While I’m not a senior citizen yet (I have a few more decades before I reach that label), I do know what it’s like to have arthritis, and how it affects your level of activity. (When you’re told at 16 that you have the knees of a 40-year-old, it’s all downhill from there.)

While the initial reaction to the normal aches and pains of aging might be to sit back, figuratively and literally, it’s an important time to increase your activity. After all, as I’ve written before for the pqBlog, exercise can reduce the effects of arthritis, while preventing and reducing such problems as heart disease, diabetes, and stroke. It’s just a matter of changing those habits and starting to move.

How physical therapists can help seniors increase activity for healthy aging

with advice from Randy Gustafson, PT, MPT, MOMT,
Cindy Powell, PT, MPT, ATC, STS
and Mika Yoshida, CSCS, EP-C

Aging isn’t fun for anyone. Your memory starts to fade, your body slows down and gains weight, and your joints start to stiffen. And while no one can reverse or stop the aging process, one of the best ways to reduce the speed at which your body is changing is to be more active.

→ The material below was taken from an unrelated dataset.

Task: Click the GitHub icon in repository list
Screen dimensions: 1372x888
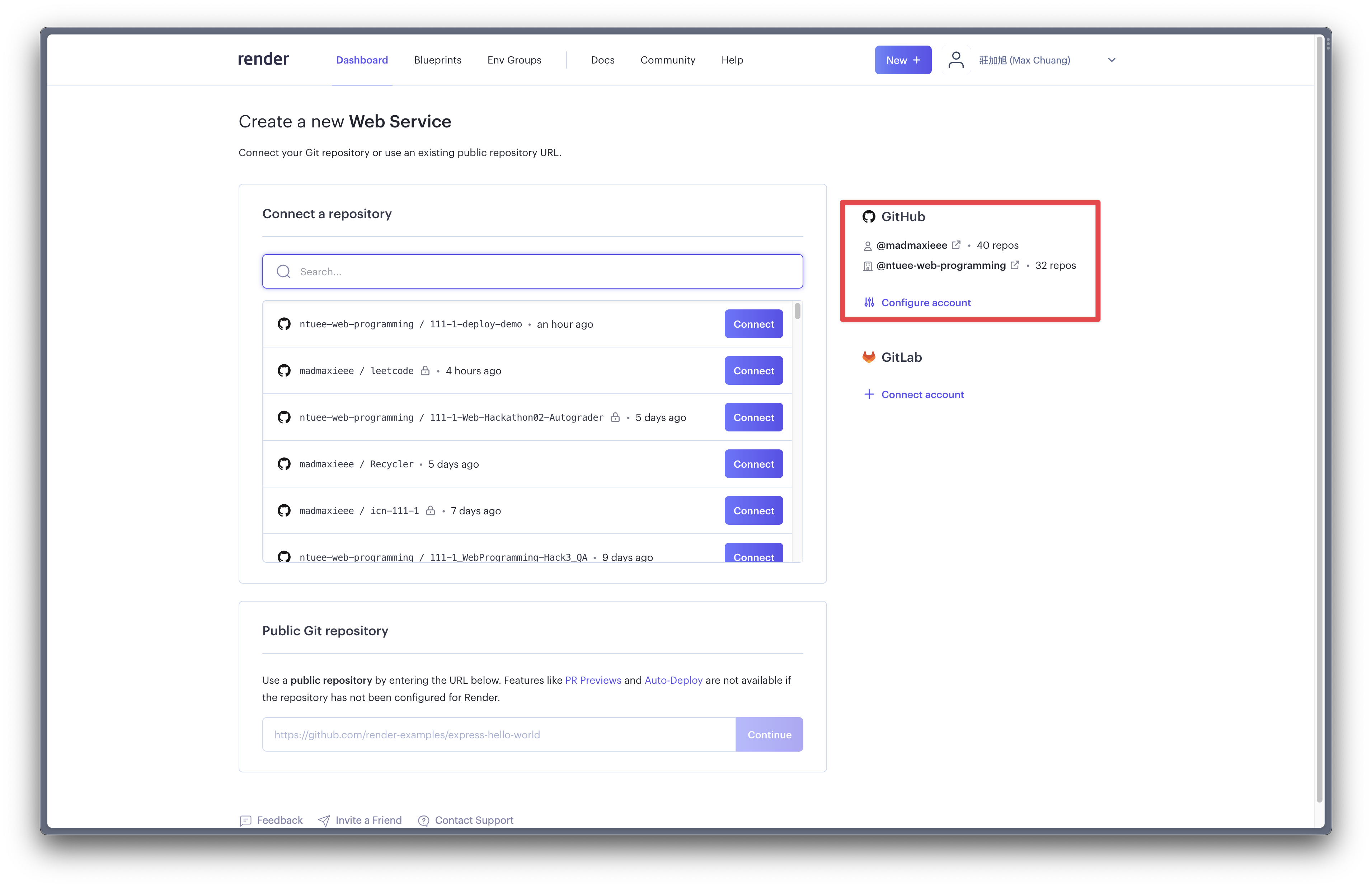Action: click(x=284, y=324)
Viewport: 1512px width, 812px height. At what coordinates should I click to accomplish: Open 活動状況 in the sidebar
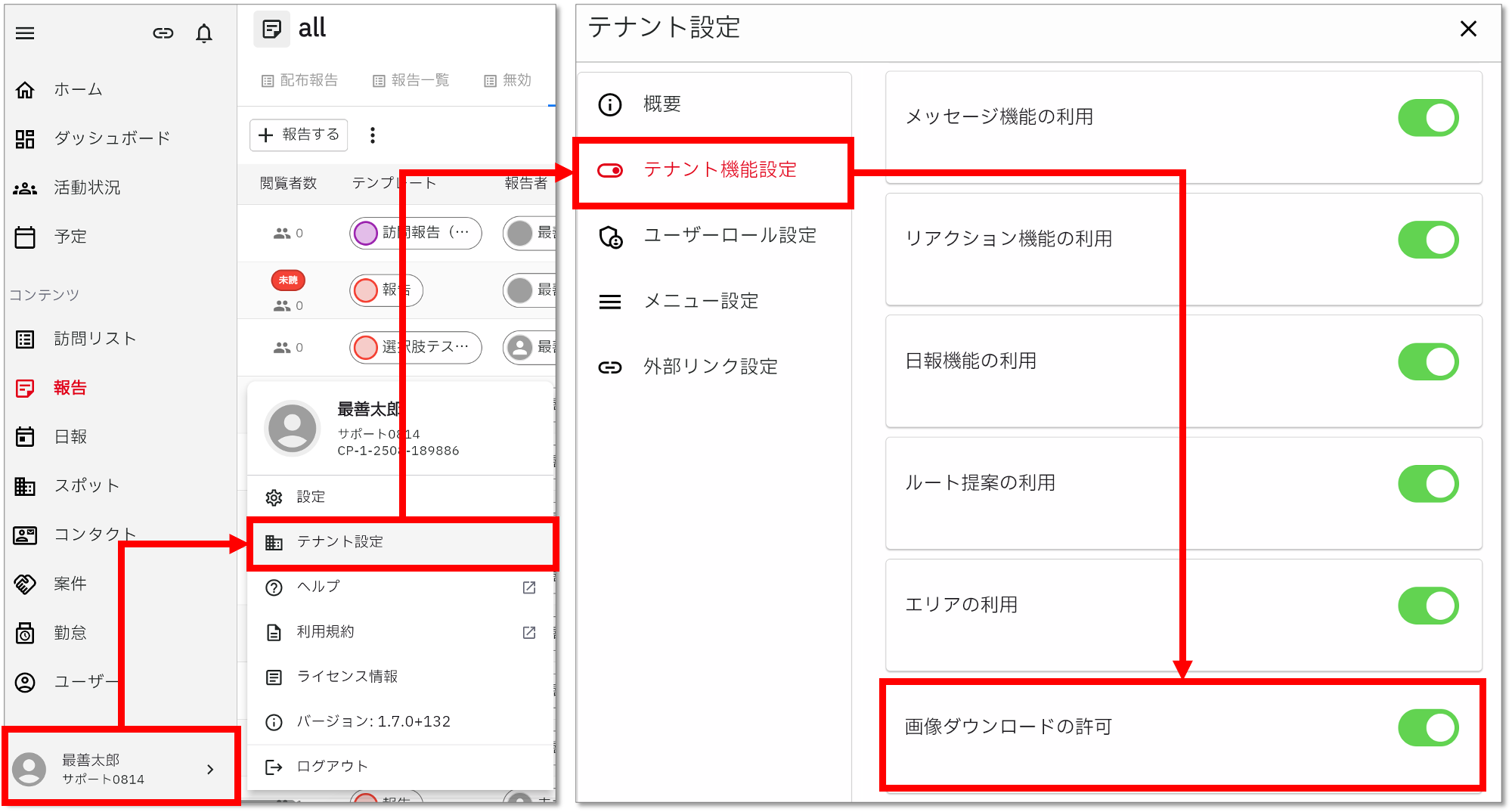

“As the years go by, staying active becomes one of the key factors in staying independent, pain-free and feeling good,” says Randy Gustafson, a physical therapist and the owner of Physiquality member Mesa Physical Therapy in San Diego, California. Exercise is known to help prevent and reduce such problems as heart disease, diabetes, and stroke, along with its more obvious benefits of increasing strength and reducing — or at least maintaining — weight. And, Randy points out, better health from increased activity often allows patients to reduce their reliance on some medications, allowing patients to take them less frequently or sometimes quit them altogether.